Observability — The Four Golden Signals
Google's SRE book proposed a small set of metrics every service should expose. They've held up for a decade because they cover the failure modes you actually care about.
- Latency. How long do successful requests take? Track P50, P95, P99 — not just the mean.
- Traffic. How many requests per second? RPS, qps, jobs/s — whatever the unit of work is.
- Errors. What fraction of requests fail? 5xx rate, exceptions, business-level failures.
- Saturation. How full is the system? CPU %, memory %, queue depth, connection-pool utilization, disk-fill rate.
If you instrument these four for every service, every dependency, and every external call, you have ~80% of the visibility you'll ever need. Add custom business metrics on top (signups/min, dollars/hour, AI tokens/sec).
The metrics stack
Logs, metrics, and traces — what each is for
- Metrics — numerical, aggregated, cheap to store at scale. The four golden signals live here. Best for "is the system healthy right now?" and "is this trend worsening?"
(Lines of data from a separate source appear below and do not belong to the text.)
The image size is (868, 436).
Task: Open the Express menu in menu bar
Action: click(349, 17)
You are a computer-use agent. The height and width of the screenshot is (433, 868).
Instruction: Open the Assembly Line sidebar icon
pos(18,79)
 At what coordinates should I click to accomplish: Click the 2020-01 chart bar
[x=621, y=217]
- Logs — text or structured events, expensive to store, searchable. Best for "what happened on this exact request?" and forensic investigation.
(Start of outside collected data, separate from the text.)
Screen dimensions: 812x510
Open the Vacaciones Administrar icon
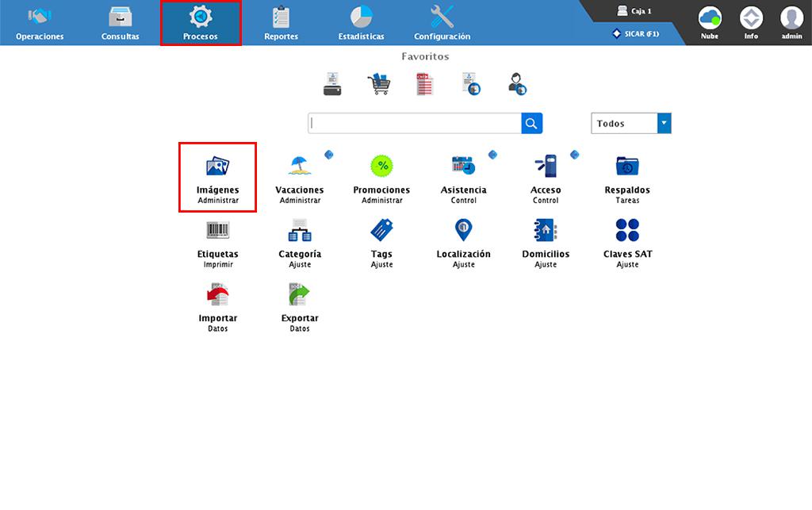click(300, 167)
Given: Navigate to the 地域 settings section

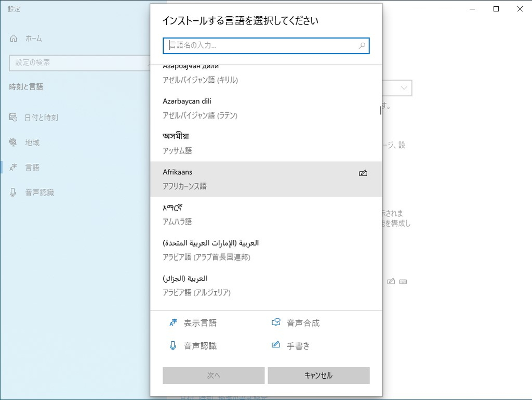Looking at the screenshot, I should pos(31,142).
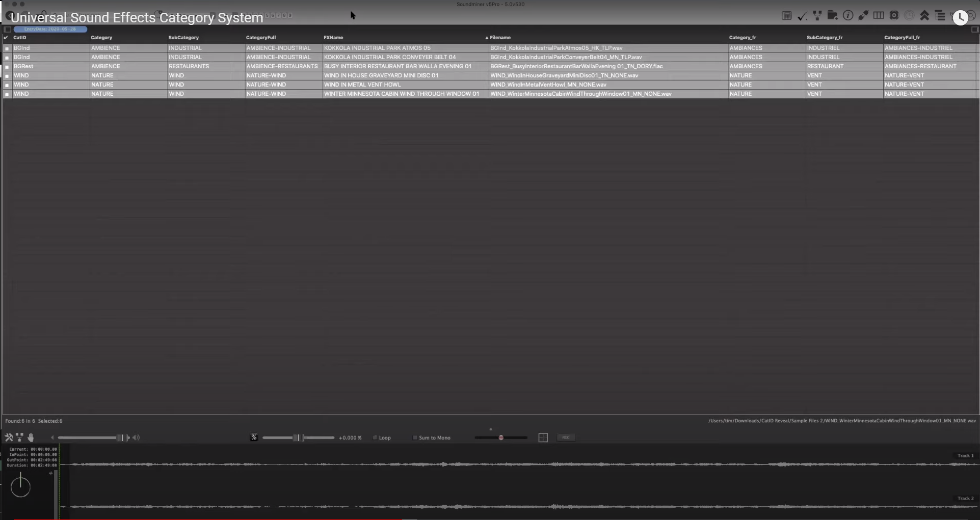Click the piano keyboard icon in toolbar
Screen dimensions: 980x520
tap(786, 16)
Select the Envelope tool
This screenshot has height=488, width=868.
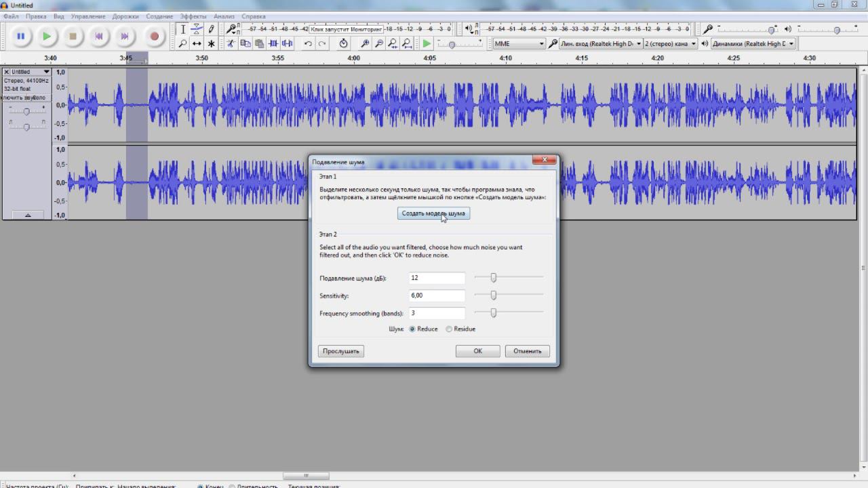click(x=197, y=29)
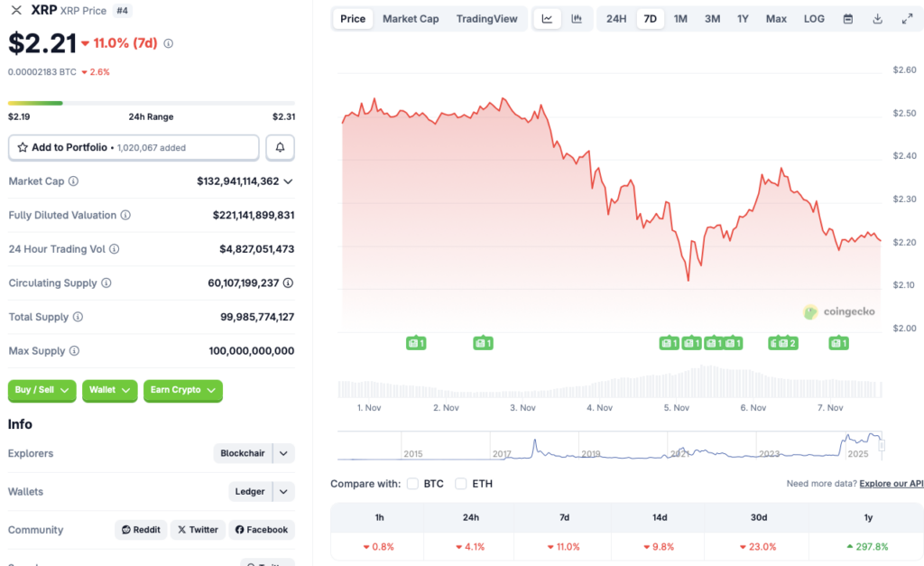Click the download chart data icon
924x566 pixels.
coord(876,18)
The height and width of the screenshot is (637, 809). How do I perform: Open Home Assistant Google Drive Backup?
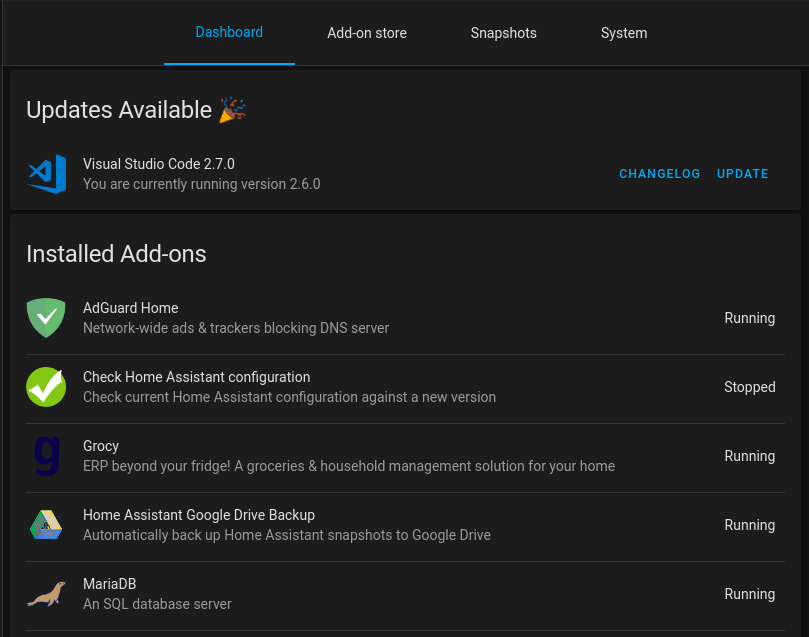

- Traces — a request's journey across services, with each span's timing. Best for "why is THIS request slow when others aren't?" Distributed systems require traces; single-process apps usually don't.
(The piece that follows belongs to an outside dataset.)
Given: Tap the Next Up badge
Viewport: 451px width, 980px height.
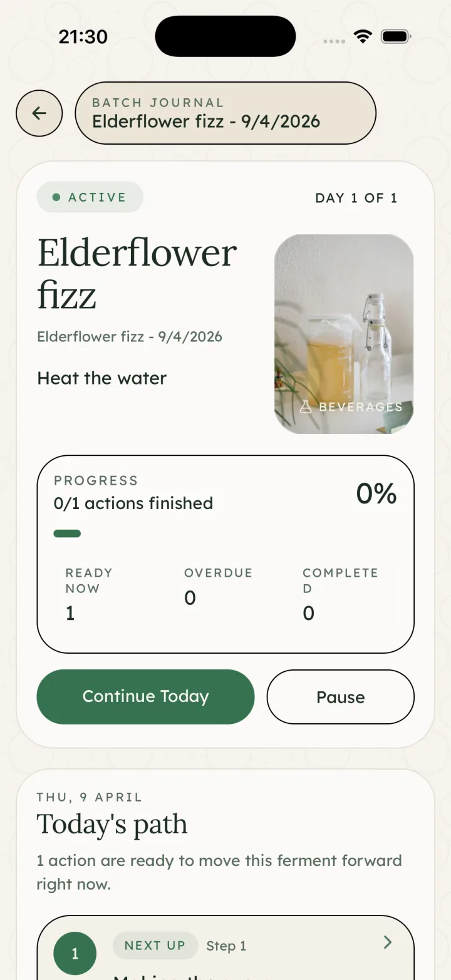Looking at the screenshot, I should [155, 946].
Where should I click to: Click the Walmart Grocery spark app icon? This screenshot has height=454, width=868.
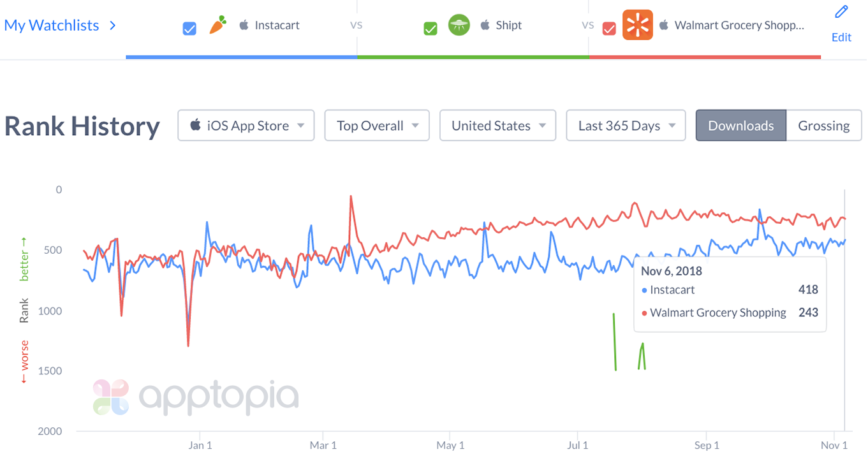pyautogui.click(x=638, y=26)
OpenTelemetry (OTel) unifies the SDKs across languages so the same instrumentation feeds all three storage backends. For most teams: metrics in CloudWatch or Prometheus, logs in CloudWatch or Loki, traces in CloudWatch X-Ray or Tempo, dashboards in Grafana.
Alerting — The Discipline of Not Crying Wolf
An alert that doesn't require human action is a bug. The on-call engineer's pager is sacred — every false alarm trains them to ignore the real ones. Two rules govern good alerts:
- Alert on symptoms, not causes. Page when users are unhappy (latency over SLO, errors above threshold), not when an internal metric crosses a line. "P99 latency over 1s for 5 minutes" is a symptom; "CPU above 80%" is a cause that may or may not affect users.
- Page only what's actionable now. If the runbook says "check this dashboard, file a ticket" — that's a ticket, not a page. Page only for things that need a human at this moment.
SLO, SLI, error budget — the framework
- SLI (Service Level Indicator): a measurement. "% of requests completing in under 300 ms."
- SLO (Service Level Objective): your target for an SLI. "99.5% of requests under 300 ms over 28 days."
- Error budget: 100% – SLO. Above 99.5% means you have a 0.5% budget — about 200 minutes per 28 days. Burn fast → page; burn slow → ticket; not burning → ship more code.
groups:
- name: acme-slo
rules:
- alert: AcmeErrorBudgetFastBurn
expr: |
(
sum(rate(http_requests_total{job="acme",status=~"5.."}[5m]))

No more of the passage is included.